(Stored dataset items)
=-=-=
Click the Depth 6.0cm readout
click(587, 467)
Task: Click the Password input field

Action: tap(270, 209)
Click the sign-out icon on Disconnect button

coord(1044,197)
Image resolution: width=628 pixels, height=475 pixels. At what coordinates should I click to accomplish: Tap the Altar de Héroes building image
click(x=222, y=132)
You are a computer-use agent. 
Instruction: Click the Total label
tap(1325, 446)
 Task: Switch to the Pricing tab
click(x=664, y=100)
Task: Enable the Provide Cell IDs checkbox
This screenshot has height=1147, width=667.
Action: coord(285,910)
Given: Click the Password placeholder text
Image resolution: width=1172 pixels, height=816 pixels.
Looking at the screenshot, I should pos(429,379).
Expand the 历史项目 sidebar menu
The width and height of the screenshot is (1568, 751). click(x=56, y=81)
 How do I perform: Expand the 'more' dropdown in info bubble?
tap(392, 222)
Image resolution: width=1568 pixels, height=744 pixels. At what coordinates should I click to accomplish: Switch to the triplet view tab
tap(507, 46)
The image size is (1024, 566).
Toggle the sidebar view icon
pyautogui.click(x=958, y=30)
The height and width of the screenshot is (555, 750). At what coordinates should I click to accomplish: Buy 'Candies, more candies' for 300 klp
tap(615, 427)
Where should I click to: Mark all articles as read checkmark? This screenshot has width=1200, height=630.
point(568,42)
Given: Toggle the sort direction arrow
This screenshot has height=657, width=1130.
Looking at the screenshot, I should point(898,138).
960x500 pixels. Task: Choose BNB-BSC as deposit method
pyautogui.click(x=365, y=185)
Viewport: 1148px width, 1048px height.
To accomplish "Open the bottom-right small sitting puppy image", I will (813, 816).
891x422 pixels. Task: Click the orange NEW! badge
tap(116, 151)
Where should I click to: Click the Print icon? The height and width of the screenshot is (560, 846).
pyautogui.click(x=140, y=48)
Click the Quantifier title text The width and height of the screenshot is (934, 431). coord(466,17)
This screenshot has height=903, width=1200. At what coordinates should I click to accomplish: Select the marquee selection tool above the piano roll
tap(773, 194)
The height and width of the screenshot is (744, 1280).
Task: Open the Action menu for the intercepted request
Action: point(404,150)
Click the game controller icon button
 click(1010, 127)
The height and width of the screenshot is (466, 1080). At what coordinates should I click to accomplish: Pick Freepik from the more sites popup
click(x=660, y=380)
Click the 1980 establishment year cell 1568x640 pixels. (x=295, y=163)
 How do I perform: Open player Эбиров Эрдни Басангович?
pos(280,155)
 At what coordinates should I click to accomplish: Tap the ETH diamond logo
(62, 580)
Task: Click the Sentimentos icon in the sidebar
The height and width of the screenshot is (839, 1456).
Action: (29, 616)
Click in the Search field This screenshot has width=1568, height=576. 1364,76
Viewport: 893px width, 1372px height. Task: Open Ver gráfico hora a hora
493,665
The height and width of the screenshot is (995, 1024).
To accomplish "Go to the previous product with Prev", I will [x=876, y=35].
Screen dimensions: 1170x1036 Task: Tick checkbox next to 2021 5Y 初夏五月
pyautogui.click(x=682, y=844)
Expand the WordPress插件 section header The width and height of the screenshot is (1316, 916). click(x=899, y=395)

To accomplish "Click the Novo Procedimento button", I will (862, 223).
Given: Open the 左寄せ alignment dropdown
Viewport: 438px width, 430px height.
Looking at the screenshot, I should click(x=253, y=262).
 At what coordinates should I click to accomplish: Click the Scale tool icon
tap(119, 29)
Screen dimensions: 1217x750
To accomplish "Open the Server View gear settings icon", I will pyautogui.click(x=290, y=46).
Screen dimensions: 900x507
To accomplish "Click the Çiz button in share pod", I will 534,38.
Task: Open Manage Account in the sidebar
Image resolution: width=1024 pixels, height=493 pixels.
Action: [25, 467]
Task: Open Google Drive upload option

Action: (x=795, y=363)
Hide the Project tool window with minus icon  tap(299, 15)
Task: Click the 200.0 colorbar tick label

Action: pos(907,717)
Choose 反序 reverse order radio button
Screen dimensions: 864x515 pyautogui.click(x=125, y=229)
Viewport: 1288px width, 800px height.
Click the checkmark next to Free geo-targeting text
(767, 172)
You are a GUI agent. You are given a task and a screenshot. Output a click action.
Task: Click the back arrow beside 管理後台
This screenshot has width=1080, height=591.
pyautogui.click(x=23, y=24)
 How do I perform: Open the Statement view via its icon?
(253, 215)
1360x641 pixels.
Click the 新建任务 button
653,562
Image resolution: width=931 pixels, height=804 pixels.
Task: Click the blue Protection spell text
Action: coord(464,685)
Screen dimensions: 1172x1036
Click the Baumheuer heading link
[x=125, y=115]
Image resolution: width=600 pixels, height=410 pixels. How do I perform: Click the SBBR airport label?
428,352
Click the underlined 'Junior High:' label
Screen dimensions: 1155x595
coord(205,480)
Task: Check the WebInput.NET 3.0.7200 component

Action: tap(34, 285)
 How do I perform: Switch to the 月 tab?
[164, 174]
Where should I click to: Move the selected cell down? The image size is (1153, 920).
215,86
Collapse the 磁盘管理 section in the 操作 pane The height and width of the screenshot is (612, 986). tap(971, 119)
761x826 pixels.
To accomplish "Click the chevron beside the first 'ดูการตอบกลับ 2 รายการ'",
=-=-=
● **Assignment**:
From the records above, repeat exactly the lines from the one with "Task: Switch to the Pricing tab" through the one with "Given: Click the Password placeholder text", both included.

● **Written solution**:
 Task: Switch to the Pricing tab
click(x=664, y=100)
Task: Enable the Provide Cell IDs checkbox
This screenshot has height=1147, width=667.
Action: coord(285,910)
Given: Click the Password placeholder text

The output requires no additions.